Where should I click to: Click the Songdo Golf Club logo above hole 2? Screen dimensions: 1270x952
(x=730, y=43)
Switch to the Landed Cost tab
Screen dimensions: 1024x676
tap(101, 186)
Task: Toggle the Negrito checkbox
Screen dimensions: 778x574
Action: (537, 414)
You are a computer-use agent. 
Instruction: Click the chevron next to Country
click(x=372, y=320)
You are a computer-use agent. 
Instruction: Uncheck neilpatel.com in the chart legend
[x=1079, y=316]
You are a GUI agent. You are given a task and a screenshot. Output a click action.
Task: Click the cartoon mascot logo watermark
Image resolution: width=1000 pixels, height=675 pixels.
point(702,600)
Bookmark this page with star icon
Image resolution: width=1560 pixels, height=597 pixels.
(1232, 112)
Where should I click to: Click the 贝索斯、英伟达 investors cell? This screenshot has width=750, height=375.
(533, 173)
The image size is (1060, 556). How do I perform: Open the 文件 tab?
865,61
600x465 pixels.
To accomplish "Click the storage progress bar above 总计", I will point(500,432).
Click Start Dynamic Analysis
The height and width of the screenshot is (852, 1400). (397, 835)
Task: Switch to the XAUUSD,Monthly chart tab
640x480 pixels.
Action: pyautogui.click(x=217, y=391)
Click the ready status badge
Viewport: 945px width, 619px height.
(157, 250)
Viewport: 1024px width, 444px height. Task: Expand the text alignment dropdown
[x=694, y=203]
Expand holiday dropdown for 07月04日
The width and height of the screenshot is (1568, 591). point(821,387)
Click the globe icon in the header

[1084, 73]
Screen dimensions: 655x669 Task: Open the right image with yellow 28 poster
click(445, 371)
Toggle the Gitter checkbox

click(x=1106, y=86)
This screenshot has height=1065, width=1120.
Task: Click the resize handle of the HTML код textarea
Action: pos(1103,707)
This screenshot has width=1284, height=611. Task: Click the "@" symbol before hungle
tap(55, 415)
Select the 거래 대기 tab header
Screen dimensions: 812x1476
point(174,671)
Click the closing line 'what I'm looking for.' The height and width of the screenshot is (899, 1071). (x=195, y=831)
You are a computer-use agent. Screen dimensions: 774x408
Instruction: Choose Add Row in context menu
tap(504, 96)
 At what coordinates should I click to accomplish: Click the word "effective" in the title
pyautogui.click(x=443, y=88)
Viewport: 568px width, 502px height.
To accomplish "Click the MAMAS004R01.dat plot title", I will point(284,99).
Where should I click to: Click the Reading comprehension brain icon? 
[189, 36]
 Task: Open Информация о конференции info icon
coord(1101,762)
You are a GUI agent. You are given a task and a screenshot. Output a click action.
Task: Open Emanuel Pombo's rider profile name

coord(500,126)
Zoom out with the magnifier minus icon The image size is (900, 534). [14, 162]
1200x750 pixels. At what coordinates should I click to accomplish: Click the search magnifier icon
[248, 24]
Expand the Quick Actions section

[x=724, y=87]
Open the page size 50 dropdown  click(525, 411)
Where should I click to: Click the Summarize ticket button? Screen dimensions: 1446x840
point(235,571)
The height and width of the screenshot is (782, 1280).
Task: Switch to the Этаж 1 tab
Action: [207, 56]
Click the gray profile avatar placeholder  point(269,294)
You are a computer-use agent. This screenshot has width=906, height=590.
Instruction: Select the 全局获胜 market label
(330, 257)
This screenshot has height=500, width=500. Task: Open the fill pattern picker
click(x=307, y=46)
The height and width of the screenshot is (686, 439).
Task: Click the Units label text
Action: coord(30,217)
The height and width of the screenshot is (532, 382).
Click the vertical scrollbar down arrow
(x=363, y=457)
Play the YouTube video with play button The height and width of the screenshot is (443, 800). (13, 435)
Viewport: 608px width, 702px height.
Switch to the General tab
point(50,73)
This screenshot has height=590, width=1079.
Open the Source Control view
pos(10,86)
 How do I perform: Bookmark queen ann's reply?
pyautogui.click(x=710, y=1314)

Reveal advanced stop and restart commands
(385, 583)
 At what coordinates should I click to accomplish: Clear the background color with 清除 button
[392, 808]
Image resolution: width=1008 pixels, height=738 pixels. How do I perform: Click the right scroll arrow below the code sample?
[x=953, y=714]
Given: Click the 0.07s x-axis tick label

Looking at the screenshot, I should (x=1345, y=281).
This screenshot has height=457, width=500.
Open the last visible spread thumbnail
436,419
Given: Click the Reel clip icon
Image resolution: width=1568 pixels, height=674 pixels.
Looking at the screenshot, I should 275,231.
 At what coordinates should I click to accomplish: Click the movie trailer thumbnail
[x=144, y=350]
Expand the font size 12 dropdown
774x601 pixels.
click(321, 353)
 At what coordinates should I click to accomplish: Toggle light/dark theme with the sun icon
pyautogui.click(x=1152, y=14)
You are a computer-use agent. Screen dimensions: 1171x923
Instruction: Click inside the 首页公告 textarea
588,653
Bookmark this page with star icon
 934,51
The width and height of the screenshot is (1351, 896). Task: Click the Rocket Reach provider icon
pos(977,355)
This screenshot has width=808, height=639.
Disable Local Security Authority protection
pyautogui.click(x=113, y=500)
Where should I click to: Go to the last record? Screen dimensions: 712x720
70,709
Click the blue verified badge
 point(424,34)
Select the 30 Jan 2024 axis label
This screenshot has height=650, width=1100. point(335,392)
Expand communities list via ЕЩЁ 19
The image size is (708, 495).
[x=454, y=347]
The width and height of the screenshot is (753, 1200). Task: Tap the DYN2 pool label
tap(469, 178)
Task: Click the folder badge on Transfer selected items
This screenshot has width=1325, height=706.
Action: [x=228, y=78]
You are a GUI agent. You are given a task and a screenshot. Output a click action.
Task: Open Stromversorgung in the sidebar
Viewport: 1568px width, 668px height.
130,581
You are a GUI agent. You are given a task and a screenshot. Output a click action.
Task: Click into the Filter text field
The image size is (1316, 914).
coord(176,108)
···
PROBLEM: Could you copy each line above word for word?

SOLUTION TO THIS EXERCISE:
Where should I click to: Click the Songdo Golf Club logo above hole 2? Screen dimensions: 1270x952
(x=730, y=43)
Switch to the Landed Cost tab
Screen dimensions: 1024x676
tap(101, 186)
Task: Toggle the Negrito checkbox
Screen dimensions: 778x574
Action: (537, 414)
You are a computer-use agent. 
Instruction: Click the chevron next to Country
click(x=372, y=320)
You are a computer-use agent. 
Instruction: Uncheck neilpatel.com in the chart legend
[x=1079, y=316]
You are a GUI agent. You are given a task and a screenshot. Output a click action.
Task: Click the cartoon mascot logo watermark
Image resolution: width=1000 pixels, height=675 pixels.
point(702,600)
Bookmark this page with star icon
Image resolution: width=1560 pixels, height=597 pixels.
(1232, 112)
Where should I click to: Click the 贝索斯、英伟达 investors cell? This screenshot has width=750, height=375.
(533, 173)
The image size is (1060, 556). How do I perform: Open the 文件 tab?
865,61
600x465 pixels.
To accomplish "Click the storage progress bar above 总计", I will point(500,432).
Click Start Dynamic Analysis
The height and width of the screenshot is (852, 1400). (397, 835)
Task: Switch to the XAUUSD,Monthly chart tab
640x480 pixels.
Action: pyautogui.click(x=217, y=391)
Click the ready status badge
Viewport: 945px width, 619px height.
(157, 250)
Viewport: 1024px width, 444px height. Task: Expand the text alignment dropdown
[x=694, y=203]
Expand holiday dropdown for 07月04日
The width and height of the screenshot is (1568, 591). point(821,387)
Click the globe icon in the header

[1084, 73]
Screen dimensions: 655x669 Task: Open the right image with yellow 28 poster
click(445, 371)
Toggle the Gitter checkbox

click(x=1106, y=86)
This screenshot has height=1065, width=1120.
Task: Click the resize handle of the HTML код textarea
Action: pos(1103,707)
This screenshot has width=1284, height=611. Task: Click the "@" symbol before hungle
tap(55, 415)
Select the 거래 대기 tab header
Screen dimensions: 812x1476
point(174,671)
Click the closing line 'what I'm looking for.' The height and width of the screenshot is (899, 1071). (x=195, y=831)
You are a computer-use agent. Screen dimensions: 774x408
Instruction: Choose Add Row in context menu
tap(504, 96)
 At what coordinates should I click to accomplish: Click the word "effective" in the title
pyautogui.click(x=443, y=88)
Viewport: 568px width, 502px height.
To accomplish "Click the MAMAS004R01.dat plot title", I will point(284,99).
Where should I click to: Click the Reading comprehension brain icon? 
[189, 36]
 Task: Open Информация о конференции info icon
coord(1101,762)
You are a GUI agent. You are given a task and a screenshot. Output a click action.
Task: Open Emanuel Pombo's rider profile name

coord(500,126)
Zoom out with the magnifier minus icon The image size is (900, 534). [14, 162]
1200x750 pixels. At what coordinates should I click to accomplish: Click the search magnifier icon
[248, 24]
Expand the Quick Actions section

[x=724, y=87]
Open the page size 50 dropdown  click(525, 411)
Where should I click to: Click the Summarize ticket button? Screen dimensions: 1446x840
point(235,571)
The height and width of the screenshot is (782, 1280).
Task: Switch to the Этаж 1 tab
Action: [207, 56]
Click the gray profile avatar placeholder  point(269,294)
You are a computer-use agent. This screenshot has width=906, height=590.
Instruction: Select the 全局获胜 market label
(330, 257)
This screenshot has height=500, width=500. Task: Open the fill pattern picker
click(x=307, y=46)
The height and width of the screenshot is (686, 439).
Task: Click the Units label text
Action: coord(30,217)
The height and width of the screenshot is (532, 382).
Click the vertical scrollbar down arrow
(x=363, y=457)
Play the YouTube video with play button The height and width of the screenshot is (443, 800). (13, 435)
Viewport: 608px width, 702px height.
Switch to the General tab
point(50,73)
This screenshot has height=590, width=1079.
Open the Source Control view
pos(10,86)
 How do I perform: Bookmark queen ann's reply?
pyautogui.click(x=710, y=1314)

Reveal advanced stop and restart commands
(385, 583)
 At what coordinates should I click to accomplish: Clear the background color with 清除 button
[392, 808]
Image resolution: width=1008 pixels, height=738 pixels. How do I perform: Click the right scroll arrow below the code sample?
[x=953, y=714]
Given: Click the 0.07s x-axis tick label

Looking at the screenshot, I should (x=1345, y=281).
This screenshot has height=457, width=500.
Open the last visible spread thumbnail
436,419
Given: Click the Reel clip icon
Image resolution: width=1568 pixels, height=674 pixels.
Looking at the screenshot, I should 275,231.
 At what coordinates should I click to accomplish: Click the movie trailer thumbnail
[x=144, y=350]
Expand the font size 12 dropdown
774x601 pixels.
click(321, 353)
 At what coordinates should I click to accomplish: Toggle light/dark theme with the sun icon
pyautogui.click(x=1152, y=14)
You are a computer-use agent. Screen dimensions: 1171x923
Instruction: Click inside the 首页公告 textarea
588,653
Bookmark this page with star icon
 934,51
The width and height of the screenshot is (1351, 896). Task: Click the Rocket Reach provider icon
pos(977,355)
This screenshot has width=808, height=639.
Disable Local Security Authority protection
pyautogui.click(x=113, y=500)
Where should I click to: Go to the last record? Screen dimensions: 712x720
70,709
Click the blue verified badge
 point(424,34)
Select the 30 Jan 2024 axis label
This screenshot has height=650, width=1100. point(335,392)
Expand communities list via ЕЩЁ 19
The image size is (708, 495).
[x=454, y=347]
The width and height of the screenshot is (753, 1200). Task: Tap the DYN2 pool label
tap(469, 178)
Task: Click the folder badge on Transfer selected items
This screenshot has width=1325, height=706.
Action: [x=228, y=78]
You are a GUI agent. You are given a task and a screenshot. Output a click action.
Task: Open Stromversorgung in the sidebar
Viewport: 1568px width, 668px height.
130,581
You are a GUI agent. You are given a task and a screenshot. Output a click action.
Task: Click into the Filter text field
The image size is (1316, 914).
coord(176,108)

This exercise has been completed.